Friday, March 16, 2007

Hot Ice

Riddle me this: How do you make ordinary water turn to ice while heating it above the boiling point?

It's all about pressure. At 0 degrees Celsius (or 32 degrees Fahrenheit, for you American, non-science types), water freezes to ice, but if you increase the atmospheric pressure, even a little, it melts back to a liquid. Increase the pressure a great deal, and it turns into ice again, but not the same sort of ice you're used to.

Take the planet Neptune, for instance. If you were to teleport a glass of water into its atmosphere, that water would suddenly be exposed to very high pressures, above 70,000 Pascals. At that pressure, it is more thermodynamic for water molecules to go to a close-packing arrangement, forming ice, even at high temperatures. Under these conditions, it only takes nanoseconds for the ice to form. This was recently demonstrated using the Z machine at Sandia National Laboratory:

http://www.sandia.gov/news/resources/releases/2007/z-ice.html

The Z Machine was built and has been maintained by the Department of Energy for experiments on nuclear fusion. It can produce temperatures greater than the sun and magnetic rays comparable to neutron stars. How would you like to be technicians working on that rig? And to think their moms scolded them for standing too close to the TV! When fired in its usual configuration, Z releases in X-rays, for a fraction of a second, about 80 times the entire Earth’s electrical generating capacity. You can find out more about this gigantic machine HERE. The Z machine made ice by passing electric pulses of twenty million amperes through an aluminum container containing water. The magnetic field created by these pulses created a pressure of more than 70,000 atmospheres, forming ice at that pressure level, even though the temperature was hotter than boiling water. That will give you one hell of a headache!

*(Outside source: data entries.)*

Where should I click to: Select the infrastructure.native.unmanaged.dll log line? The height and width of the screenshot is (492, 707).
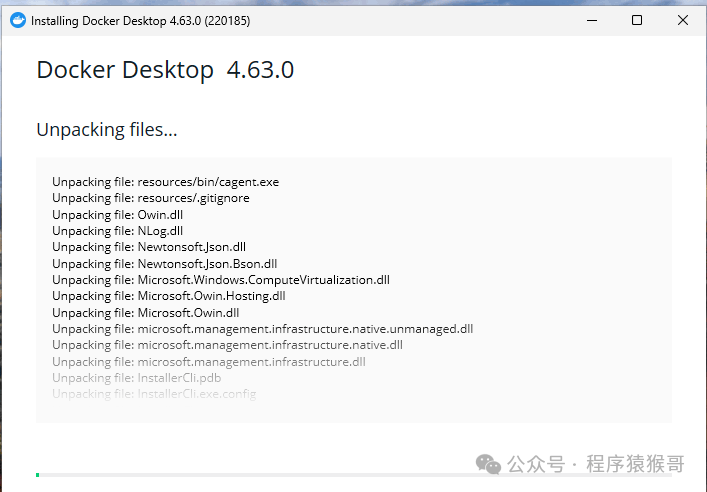pyautogui.click(x=262, y=329)
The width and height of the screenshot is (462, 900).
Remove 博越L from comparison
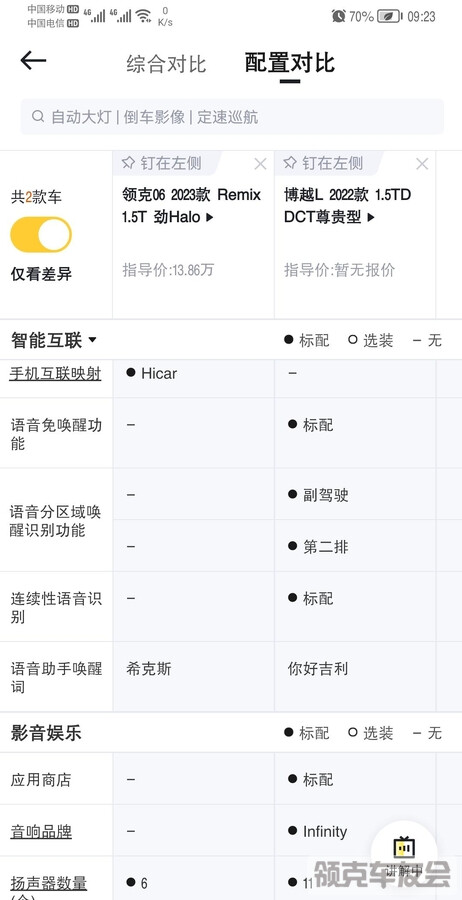click(422, 164)
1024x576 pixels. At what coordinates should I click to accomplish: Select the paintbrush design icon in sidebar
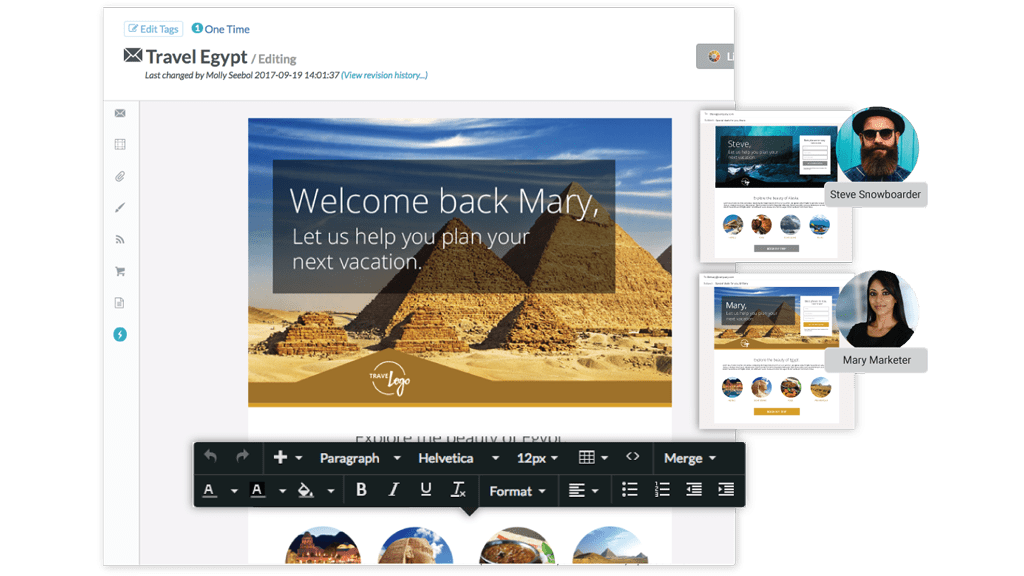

What really blows my mind is that there are many forms of ice. Thirteen found so far, depending the temperature and pressure. Each form has its own lattice structure and thermodynamic properties. For instance, the sort of ice we are familiar with expands when it freezes, but all the other forms contract. The ice created by the Z machine is called "Ice VII". When you go home at night and have a refreshing glass of your favorite beverage, the ice you hear clinking around is what physicists call "Ice Ih". But if you increase the atmospheric pressure, the ice will melt back to a liquid. If you continue to exert more pressure, the liquid will freeze to a solid again, but this time it will be "Ice VI". Increase the pressure even more, and you get "Ice VII". HERE is a link to a page with an interactive graph showing all these different forms of ice and their temperature and pressure conditions, including notes on where these conditions match the ambient conditions of Earth, Mars, and Venus, with links to further information on each kind of ice.

Even though it is considered a gas giant, the center two-thirds of Neptune is solid, including water, and there is water in the considerably thick, gaseous atmosphere around the planet. You'll find two different water ices there, Ice II and Ice VI.

Of course, you'll never get the pleasure of cooling your drink or making Sno-cones out of these different types of ice, since in order to do so you would have to be willing to be frozen to death or crushed under incredible pressures, and you would either burn off or freeze off the insides of your mouth!